Le Corbusier refers only to the project in India but the Frank Lloyd Wright quote shows a wider admiration that is easier to understand because he and Lutyens were both Edwardian architects thinking through and solving similar problems in different styles but often similar ways. Lutyens’s project in New Delhi provided a way of understanding Le Corbusier in Chandigarh, drawing our attention to statement urbanism giving way to buildings and the spaces between them, and then the spaces and how they connect inside those buildings. The question is: If Frank Lloyd Wright and Le Corbusier thought Edwin Lutyens an architect of worth, then why don’t we today? Here’s some possible reasons.

Lutyens found early fame, apparently effortlessly. This goes against the grain in a culture in which architects are supposed to mature only after forty and keep going until they drop. Lutyens did all that too. Frank Lloyd Wright used to advise young architects to build their first one far out of town. Lutyens was 19 when he designed Crooksbury and set up practice when the house was completed in 1890. Crooksbury is nothing to be ashamed of.

Because of Crooksbury, Lutyens met the landscape designer Gertrude Jekyll who had been wanting to build a house for many years and had been planting its gardens since 1883 in anticipation. Lutyens designed Munstead Wood for her and when it was published in Country Life in 1897, it was already surrounded by mature gardens that it seemed to have been designed for. Because it was. It was the beginning of a long and fruitful partnership.

This is the house today. It has its own website.

▸ What this task involves
Answer these questions from the text on Lutyens:
(a) How old was Lutyens when he designed Crooksbury?
(b) In which year was Munstead Wood published in Country Life?
(c) In which city was Le Corbusier's work that Lutyens's New Delhi project helps to understand?
The records are drawn from a separate source unrelated to the text on Lutyens.

▸ Provided material
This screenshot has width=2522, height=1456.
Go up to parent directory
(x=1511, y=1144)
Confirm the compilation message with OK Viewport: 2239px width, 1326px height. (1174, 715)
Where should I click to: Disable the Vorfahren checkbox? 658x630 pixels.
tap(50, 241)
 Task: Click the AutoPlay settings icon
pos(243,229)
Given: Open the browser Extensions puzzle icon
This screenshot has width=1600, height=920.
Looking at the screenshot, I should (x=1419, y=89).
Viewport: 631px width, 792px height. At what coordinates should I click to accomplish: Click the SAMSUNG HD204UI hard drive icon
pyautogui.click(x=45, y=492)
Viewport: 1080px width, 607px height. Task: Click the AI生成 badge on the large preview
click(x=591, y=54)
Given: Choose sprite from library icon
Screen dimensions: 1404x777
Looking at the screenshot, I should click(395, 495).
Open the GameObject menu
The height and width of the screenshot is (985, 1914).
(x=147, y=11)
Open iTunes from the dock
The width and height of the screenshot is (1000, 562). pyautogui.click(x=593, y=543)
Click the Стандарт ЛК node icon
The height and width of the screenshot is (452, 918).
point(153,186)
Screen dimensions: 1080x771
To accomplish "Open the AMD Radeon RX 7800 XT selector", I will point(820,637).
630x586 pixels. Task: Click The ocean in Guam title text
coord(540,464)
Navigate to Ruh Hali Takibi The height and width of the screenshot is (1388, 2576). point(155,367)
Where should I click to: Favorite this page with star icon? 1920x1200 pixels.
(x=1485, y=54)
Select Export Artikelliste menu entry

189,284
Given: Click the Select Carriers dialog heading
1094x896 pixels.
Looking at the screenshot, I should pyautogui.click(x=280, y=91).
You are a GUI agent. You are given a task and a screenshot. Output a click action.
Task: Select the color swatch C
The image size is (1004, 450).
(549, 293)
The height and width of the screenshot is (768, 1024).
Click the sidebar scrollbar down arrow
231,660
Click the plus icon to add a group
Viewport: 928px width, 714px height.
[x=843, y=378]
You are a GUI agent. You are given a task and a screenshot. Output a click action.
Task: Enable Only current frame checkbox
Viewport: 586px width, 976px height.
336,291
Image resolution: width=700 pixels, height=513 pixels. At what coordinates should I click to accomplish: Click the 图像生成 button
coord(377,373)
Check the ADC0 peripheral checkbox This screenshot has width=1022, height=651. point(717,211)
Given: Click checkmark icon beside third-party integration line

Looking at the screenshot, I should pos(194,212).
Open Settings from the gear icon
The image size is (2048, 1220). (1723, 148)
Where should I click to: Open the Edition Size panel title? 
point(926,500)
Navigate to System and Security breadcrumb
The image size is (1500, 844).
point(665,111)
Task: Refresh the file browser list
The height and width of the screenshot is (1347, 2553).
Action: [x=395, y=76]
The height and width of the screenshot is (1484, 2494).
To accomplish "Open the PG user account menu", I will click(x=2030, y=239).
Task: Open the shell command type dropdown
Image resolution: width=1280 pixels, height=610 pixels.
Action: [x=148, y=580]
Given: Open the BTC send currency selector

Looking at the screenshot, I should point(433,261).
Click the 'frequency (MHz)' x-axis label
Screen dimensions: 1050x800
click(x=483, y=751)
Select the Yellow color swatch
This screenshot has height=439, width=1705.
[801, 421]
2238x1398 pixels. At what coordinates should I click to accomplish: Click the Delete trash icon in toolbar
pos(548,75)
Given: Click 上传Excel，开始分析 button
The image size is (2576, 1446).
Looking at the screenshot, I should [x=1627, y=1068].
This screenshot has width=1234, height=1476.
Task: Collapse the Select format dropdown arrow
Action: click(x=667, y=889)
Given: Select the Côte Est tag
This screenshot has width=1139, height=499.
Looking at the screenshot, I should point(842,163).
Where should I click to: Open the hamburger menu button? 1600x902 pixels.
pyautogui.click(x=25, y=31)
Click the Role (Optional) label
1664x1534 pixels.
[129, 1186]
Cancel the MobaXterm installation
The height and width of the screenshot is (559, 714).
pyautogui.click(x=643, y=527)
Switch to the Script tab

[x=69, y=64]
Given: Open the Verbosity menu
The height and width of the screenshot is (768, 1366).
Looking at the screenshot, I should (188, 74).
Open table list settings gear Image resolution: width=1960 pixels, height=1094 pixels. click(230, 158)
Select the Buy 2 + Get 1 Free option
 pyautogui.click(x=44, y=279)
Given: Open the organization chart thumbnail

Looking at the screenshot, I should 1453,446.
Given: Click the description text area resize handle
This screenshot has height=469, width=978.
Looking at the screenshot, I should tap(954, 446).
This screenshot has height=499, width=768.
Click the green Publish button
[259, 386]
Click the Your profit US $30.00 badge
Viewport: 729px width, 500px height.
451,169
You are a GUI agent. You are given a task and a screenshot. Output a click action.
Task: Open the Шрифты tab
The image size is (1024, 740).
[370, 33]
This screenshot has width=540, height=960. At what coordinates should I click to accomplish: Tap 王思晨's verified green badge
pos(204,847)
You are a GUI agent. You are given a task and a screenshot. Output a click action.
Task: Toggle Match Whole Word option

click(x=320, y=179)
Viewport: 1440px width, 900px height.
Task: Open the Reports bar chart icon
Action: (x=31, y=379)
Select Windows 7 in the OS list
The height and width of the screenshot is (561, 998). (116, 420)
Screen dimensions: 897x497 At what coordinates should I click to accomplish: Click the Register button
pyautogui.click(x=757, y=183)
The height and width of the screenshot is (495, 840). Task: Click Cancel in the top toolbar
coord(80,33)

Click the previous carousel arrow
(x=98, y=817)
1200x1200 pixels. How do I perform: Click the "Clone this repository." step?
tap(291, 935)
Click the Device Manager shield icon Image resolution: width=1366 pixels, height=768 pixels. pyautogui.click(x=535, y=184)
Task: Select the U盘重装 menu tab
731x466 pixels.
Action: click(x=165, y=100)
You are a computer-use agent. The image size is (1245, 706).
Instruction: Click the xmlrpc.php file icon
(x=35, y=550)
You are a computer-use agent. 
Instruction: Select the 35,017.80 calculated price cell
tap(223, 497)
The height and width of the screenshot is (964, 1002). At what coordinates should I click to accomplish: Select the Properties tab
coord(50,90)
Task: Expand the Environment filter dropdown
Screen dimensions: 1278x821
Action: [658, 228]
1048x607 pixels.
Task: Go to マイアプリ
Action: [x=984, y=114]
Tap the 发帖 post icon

▸ Expected answer
(a) 19
(b) 1897
(c) Chandigarh